The second thing that stands out about Feable Weiner is their wit. Musically, the band play the kind of melodic, energetic guitar-pop popular among modern alterna-teens and young collegiates, and a lot of the bands they run with have the personal touch and rabid fan base associated with the “emo” movement. (When asked what their feelings are about emo, the band shrug off the question, saying only, “We play fun music.”) But FW drew attention early on for their punny self-released single “Attorneying Me On,” and their current set list sports a tribute to actress Claire Forlani and more wordplay-heavy tracks like “Moron, Less Off,” “Handjabs” and “San Deem Us Ready.”

The video for “San Deem Us Ready” features the band rocking out in tuxedos at a gym populated by buxom women in tight clothing. It’s a goofy clip, but a killer song, full of tongue-twisting lyrics, cooing harmonies and jackhammer rhythms in constant flux. It would be neither surprising nor unjust to see the video in heavy MTV rotation soon.

If that happens, thanks will be due in part to Feable Weiner’s label, Doghouse Records, the onetime home of bands like The All-American Rejects and The Get Up Kids. The group’s version of their signing story goes as follows: “We had gotten wind that Dirk, renowned industry mogul and the owner of Doghouse Records, had family in Murfreesboro.

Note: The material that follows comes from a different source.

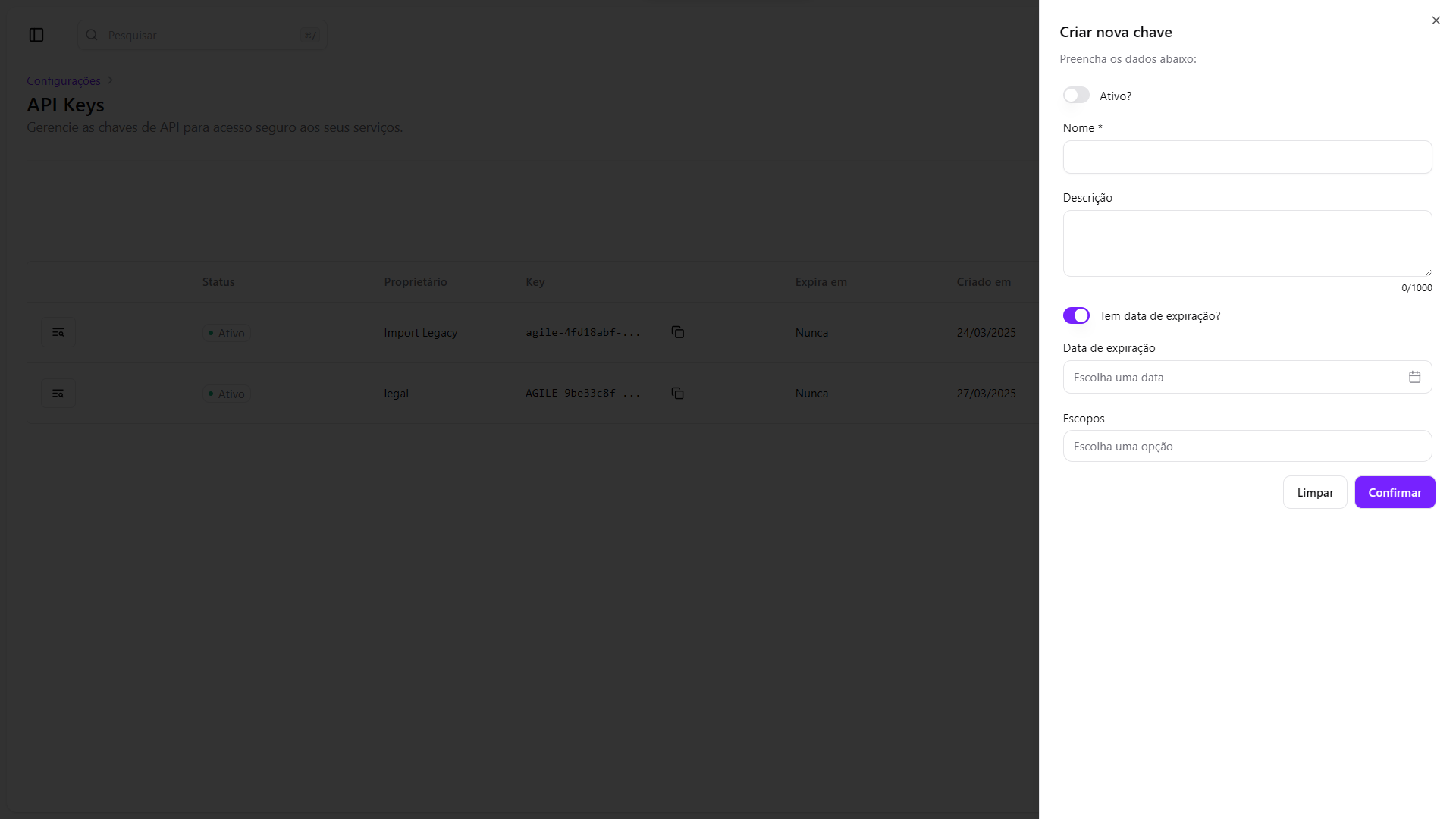Open the calendar date picker icon

(x=1414, y=377)
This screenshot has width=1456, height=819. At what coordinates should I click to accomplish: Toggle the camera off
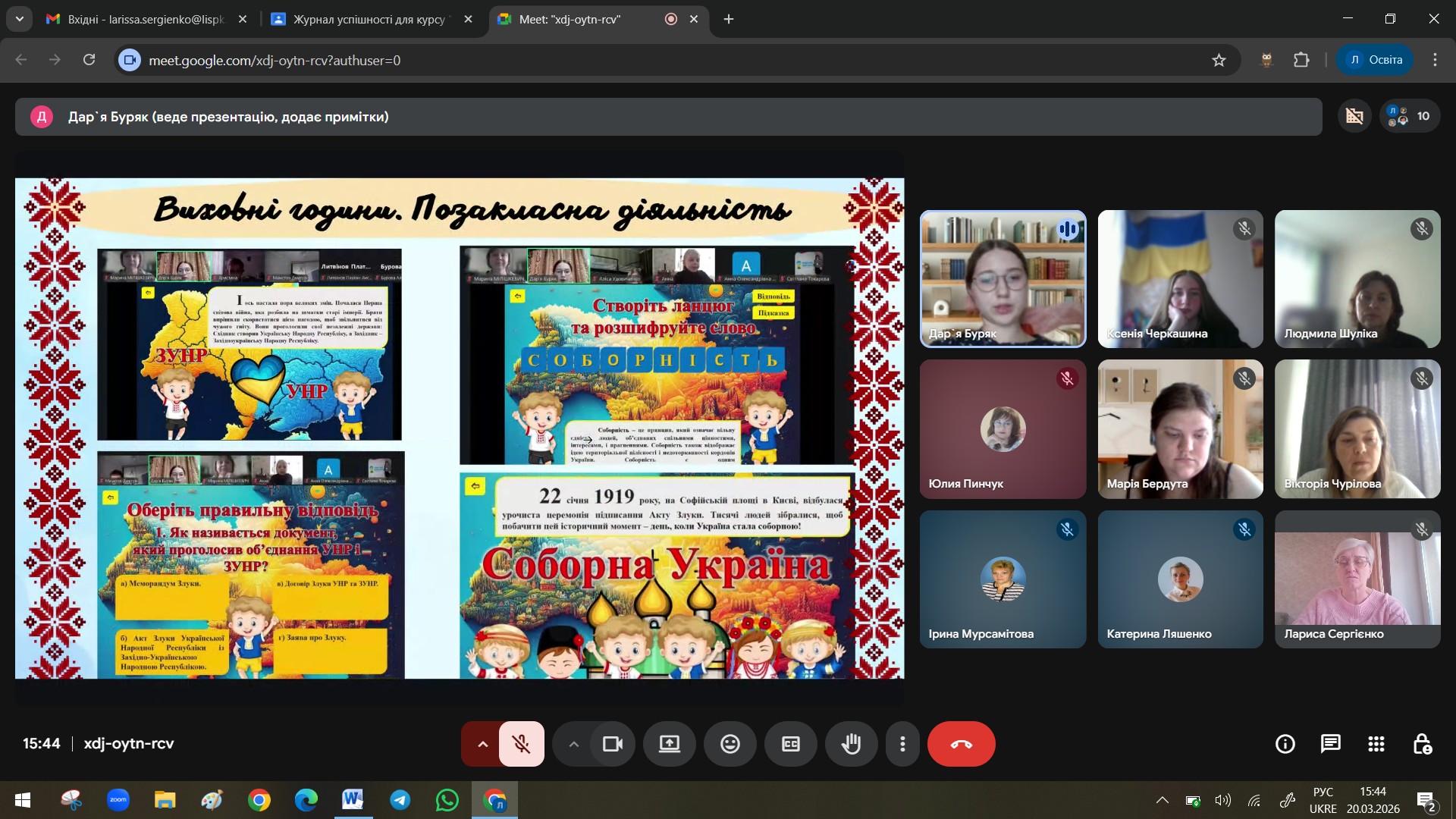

We knew that he was scheduled to fly in on his private company jet. While the jet sat unmanned for the hours Dirk was in town, we snuck our mini amps and hot stix for drums onto the jet to prepare for the three-hour set that would inevitably change our lives forever. He was so impressed that he signed us on the spot and flew us all to Jamaica for a three-day signing party extravaganza.”

The true story is both more mundane and more encouraging: It’s all about Feable Weiner grinding it out on the road without grinding down what makes them unique. The band’s Web site lists an upcoming tour with cities in place but no venues listed—they count on their booking agent to scrounge up a place to play by the time they arrive. Prior to the acquisition of a booking agent, Feable Weiner booked tours themselves, staying on the road for nine months of the year in an unheated van, scraping ice off the inside of their windshield.

Two solid years of touring, networking and self-promotion have garnered the band an avid following, and over that time, they’ve tightened up to an amazing degree, so much so that their cute little pop songs have grown into full-on amusement-park rides, with sudden turns and distractingly bright colors. Atom’s boyish face sits atop a lanky man’s body, and that dichotomy of adolescence and maturity pulls at his bandmates as well, from guitarist Josh Weiner’s floppy stage moves to the scissor-sharpness of bassist Benji Weiner and drummer Jeff Weiner.

The question is whether an act as polished as Feable Weiner—equally inspired by Ben Folds Five (“one of the best bands and songwriters of our time,” they say) and Rocket From the Crypt (“full-on, brash, balls-deep rock ’n’ roll without any excuses”)—can make it with a name they chose when they were impetuous teenage punks. Atom answers: “It’s a name, like a shoe. It fits, in that as members of a band called Feable Weiner, we really can’t expect to take ourselves too seriously.”